# 20. The Simple Recurrent Unit
We are now going to talk about the _**simple recurrent unit**_, also known as the _Elman Unit_. But before we do that, I want to quickly touch on _sequences_. This is going to look slightly different from the data that we are used to.

Recall that our input data $X$ is usually represented with an $NxD$ matrix ($N$ samples and $D$ features); there are no sequences here. Well, let's suppose that we did have a sequence of length $T$. How many dimensions would that require? 

Well, if the observation was a $D$ dimensional vector, and we have $T$ of them, then one sequence of observation will be a $TxD$ matrix. If we have $N$ training samples, then we will end up with an $NxTxD$ matrix, which is a 3 dimensional object. 
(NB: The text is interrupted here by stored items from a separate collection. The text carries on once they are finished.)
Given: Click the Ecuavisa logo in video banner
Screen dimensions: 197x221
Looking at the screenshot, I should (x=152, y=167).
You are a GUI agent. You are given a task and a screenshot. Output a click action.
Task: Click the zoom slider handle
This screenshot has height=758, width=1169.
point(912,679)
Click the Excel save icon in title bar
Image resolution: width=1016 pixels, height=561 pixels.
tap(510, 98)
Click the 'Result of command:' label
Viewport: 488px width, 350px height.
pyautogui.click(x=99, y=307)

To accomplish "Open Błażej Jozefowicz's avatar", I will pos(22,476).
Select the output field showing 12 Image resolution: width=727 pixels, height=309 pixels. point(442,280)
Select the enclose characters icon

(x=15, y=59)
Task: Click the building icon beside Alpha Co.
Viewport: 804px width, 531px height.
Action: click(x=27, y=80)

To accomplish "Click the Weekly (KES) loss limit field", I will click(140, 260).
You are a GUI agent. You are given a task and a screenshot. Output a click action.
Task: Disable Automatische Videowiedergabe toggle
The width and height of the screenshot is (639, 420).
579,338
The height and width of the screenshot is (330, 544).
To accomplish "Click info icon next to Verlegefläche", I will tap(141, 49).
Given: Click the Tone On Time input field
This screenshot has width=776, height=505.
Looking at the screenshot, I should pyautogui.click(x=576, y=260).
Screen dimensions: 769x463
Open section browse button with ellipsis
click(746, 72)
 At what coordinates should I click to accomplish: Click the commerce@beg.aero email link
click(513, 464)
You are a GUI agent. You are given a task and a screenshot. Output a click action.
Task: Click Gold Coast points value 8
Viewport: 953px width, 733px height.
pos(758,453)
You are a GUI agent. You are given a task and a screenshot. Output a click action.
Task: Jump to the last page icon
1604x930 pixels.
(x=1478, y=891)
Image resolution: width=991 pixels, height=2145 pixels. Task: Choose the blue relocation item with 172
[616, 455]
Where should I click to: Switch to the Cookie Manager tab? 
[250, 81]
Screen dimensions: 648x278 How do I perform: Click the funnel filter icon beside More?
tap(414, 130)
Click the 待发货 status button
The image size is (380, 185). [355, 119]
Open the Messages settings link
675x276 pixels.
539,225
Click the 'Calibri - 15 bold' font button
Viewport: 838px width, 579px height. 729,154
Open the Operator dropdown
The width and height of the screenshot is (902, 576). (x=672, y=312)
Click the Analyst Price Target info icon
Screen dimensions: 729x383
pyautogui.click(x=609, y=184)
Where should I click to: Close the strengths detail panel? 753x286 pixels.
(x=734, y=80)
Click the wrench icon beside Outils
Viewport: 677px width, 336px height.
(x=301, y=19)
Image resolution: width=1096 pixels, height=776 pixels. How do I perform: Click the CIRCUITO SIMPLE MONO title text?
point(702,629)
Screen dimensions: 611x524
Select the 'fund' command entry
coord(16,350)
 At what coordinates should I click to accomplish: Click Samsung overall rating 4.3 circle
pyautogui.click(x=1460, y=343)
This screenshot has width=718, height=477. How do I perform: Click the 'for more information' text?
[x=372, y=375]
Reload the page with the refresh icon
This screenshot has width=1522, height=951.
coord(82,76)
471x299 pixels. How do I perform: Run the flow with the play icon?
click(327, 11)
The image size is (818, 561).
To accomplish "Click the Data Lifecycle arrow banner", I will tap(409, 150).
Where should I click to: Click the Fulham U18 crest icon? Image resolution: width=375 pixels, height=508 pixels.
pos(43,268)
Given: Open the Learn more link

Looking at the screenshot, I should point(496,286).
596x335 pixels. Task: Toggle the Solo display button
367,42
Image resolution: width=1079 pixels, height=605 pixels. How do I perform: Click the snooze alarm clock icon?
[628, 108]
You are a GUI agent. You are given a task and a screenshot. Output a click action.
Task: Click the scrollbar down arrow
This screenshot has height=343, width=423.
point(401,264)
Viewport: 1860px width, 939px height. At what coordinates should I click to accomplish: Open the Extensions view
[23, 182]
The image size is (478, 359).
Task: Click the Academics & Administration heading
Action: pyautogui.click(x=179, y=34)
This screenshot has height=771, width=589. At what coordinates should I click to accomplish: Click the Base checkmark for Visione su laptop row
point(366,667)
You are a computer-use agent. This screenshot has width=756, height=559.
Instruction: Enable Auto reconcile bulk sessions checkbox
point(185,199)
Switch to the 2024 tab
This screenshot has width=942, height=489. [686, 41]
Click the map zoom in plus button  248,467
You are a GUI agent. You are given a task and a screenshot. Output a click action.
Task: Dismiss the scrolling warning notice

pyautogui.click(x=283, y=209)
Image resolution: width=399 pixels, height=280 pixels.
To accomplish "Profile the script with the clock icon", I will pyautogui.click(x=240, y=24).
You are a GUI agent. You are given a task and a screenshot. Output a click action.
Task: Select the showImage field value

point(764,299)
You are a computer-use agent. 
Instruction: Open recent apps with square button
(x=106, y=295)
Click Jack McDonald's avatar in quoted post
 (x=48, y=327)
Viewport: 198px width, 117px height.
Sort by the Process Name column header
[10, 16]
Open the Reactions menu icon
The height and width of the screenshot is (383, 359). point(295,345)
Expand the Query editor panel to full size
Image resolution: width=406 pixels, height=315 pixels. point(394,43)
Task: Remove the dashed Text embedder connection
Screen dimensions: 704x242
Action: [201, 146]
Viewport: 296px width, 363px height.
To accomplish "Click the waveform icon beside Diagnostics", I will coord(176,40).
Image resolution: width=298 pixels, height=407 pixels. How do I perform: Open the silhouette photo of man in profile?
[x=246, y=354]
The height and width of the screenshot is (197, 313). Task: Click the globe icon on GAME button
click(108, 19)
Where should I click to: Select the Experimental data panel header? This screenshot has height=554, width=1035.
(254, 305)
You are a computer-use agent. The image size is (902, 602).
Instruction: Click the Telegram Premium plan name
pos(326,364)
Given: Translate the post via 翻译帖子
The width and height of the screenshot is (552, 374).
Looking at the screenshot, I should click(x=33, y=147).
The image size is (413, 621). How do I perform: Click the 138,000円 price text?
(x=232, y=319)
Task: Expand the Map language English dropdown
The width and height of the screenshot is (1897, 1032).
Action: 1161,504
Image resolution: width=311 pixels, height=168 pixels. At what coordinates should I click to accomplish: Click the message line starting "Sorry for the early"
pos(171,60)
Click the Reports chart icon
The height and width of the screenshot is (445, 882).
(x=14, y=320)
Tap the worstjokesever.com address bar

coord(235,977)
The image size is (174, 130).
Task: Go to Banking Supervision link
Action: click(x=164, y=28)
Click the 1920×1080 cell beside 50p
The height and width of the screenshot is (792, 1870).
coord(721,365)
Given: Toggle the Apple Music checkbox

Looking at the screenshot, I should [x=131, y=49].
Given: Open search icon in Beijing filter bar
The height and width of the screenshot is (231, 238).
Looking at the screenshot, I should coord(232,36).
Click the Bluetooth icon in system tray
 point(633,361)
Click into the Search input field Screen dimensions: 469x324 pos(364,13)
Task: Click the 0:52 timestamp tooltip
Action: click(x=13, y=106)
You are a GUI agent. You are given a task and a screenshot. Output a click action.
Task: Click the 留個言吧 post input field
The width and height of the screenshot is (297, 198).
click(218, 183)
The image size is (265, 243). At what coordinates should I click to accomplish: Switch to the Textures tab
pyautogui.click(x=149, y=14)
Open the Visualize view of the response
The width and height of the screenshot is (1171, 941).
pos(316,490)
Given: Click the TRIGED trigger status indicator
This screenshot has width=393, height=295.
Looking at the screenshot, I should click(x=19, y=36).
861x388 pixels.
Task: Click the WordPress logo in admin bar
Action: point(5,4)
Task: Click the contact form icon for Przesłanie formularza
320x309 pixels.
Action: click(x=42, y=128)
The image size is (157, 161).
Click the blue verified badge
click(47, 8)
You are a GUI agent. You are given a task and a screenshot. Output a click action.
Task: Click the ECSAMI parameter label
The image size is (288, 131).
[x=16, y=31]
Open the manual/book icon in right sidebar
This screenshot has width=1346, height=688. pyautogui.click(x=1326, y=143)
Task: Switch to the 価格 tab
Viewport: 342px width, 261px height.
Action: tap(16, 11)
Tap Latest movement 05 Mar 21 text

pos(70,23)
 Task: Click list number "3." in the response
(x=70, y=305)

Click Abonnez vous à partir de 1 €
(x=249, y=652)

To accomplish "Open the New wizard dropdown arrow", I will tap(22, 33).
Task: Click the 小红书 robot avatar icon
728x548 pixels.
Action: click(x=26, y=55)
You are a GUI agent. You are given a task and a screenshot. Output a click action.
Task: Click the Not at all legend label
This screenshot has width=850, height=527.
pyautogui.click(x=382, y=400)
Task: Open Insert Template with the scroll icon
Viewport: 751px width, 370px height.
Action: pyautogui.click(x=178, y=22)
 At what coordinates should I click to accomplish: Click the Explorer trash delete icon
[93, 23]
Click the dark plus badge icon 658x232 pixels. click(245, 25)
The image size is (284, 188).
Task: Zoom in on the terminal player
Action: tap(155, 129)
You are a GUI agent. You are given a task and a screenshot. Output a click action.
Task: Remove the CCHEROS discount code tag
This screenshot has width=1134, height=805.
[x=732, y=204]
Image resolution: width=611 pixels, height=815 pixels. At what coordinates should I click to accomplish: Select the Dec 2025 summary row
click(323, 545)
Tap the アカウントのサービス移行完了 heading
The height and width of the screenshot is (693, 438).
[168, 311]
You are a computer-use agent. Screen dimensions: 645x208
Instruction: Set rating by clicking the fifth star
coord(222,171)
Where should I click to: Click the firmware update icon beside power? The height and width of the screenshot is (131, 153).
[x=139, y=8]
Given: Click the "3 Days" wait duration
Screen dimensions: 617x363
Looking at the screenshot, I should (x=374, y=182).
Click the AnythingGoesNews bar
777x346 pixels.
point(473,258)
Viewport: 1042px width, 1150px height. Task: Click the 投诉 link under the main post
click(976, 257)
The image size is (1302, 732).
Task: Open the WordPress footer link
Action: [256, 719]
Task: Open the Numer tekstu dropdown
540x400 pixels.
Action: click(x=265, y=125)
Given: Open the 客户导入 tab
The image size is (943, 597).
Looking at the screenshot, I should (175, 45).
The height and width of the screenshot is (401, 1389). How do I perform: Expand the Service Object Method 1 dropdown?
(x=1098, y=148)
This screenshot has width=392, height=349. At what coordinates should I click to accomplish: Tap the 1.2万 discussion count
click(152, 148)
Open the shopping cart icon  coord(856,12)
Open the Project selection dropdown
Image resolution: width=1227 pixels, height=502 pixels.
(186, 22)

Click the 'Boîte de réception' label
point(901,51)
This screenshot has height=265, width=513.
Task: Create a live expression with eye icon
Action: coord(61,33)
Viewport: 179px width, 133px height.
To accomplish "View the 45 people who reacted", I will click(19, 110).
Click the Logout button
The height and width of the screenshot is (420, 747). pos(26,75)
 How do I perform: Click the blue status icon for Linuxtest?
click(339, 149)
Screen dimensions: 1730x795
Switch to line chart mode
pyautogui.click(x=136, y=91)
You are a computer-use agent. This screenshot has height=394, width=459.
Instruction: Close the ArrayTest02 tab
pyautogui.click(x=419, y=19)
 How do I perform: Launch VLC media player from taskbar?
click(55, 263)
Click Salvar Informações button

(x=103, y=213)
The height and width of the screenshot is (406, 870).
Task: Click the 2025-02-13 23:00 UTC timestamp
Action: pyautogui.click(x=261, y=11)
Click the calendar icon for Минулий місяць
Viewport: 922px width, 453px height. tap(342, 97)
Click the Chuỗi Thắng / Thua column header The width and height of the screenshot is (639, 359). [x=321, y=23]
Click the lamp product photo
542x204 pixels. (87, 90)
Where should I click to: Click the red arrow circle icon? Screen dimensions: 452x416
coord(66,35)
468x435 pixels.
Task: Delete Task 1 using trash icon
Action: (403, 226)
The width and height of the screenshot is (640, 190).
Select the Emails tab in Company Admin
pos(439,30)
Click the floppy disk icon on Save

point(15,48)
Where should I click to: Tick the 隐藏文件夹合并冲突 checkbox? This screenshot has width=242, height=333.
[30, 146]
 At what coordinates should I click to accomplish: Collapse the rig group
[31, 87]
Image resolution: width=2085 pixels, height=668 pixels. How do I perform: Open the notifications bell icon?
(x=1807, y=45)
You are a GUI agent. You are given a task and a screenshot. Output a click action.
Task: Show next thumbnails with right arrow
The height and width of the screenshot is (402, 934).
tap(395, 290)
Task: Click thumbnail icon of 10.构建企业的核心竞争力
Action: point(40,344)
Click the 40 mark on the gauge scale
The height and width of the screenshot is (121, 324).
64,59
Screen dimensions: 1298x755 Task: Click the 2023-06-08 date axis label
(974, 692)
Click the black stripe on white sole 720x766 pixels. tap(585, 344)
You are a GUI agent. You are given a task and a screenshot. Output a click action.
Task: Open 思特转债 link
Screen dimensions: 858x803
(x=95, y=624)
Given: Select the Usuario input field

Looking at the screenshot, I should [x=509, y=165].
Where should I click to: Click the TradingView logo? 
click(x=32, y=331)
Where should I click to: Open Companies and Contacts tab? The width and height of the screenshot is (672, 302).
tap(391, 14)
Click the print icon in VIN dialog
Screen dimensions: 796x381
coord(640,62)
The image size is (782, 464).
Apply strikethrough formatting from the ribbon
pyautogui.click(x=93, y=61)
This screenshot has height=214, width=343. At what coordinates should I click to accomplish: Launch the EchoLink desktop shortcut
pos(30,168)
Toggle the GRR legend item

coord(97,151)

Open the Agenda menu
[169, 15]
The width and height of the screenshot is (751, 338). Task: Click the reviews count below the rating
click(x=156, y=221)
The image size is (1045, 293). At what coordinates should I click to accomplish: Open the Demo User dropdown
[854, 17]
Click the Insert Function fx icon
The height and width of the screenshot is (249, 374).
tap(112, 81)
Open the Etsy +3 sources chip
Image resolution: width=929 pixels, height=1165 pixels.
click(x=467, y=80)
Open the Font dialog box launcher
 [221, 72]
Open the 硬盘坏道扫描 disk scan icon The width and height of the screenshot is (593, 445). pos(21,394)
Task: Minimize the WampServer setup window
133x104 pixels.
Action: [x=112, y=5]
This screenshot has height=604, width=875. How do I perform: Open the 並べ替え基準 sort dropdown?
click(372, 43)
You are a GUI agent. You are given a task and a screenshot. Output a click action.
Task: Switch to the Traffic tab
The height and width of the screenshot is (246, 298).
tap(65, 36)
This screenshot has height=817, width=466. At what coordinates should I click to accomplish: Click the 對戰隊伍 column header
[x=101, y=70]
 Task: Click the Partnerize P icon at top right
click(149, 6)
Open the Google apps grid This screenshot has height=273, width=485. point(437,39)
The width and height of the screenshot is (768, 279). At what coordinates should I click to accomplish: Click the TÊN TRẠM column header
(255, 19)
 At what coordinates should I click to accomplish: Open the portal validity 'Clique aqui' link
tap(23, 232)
Sometimes our sequences are not of equal length, such as the cases with sentences, music, sound, or even someones credit history. How can we handle this? We have encountered this problem in the Hidden Markov Notebooks. The solution is to store each observation in a python list. So, instead of a 3 dimensional matrix, we will have a length $N$ list where each element is a 2-d observation sequence as a numpy array. Because a python list can contain any object as an element, this is okay. 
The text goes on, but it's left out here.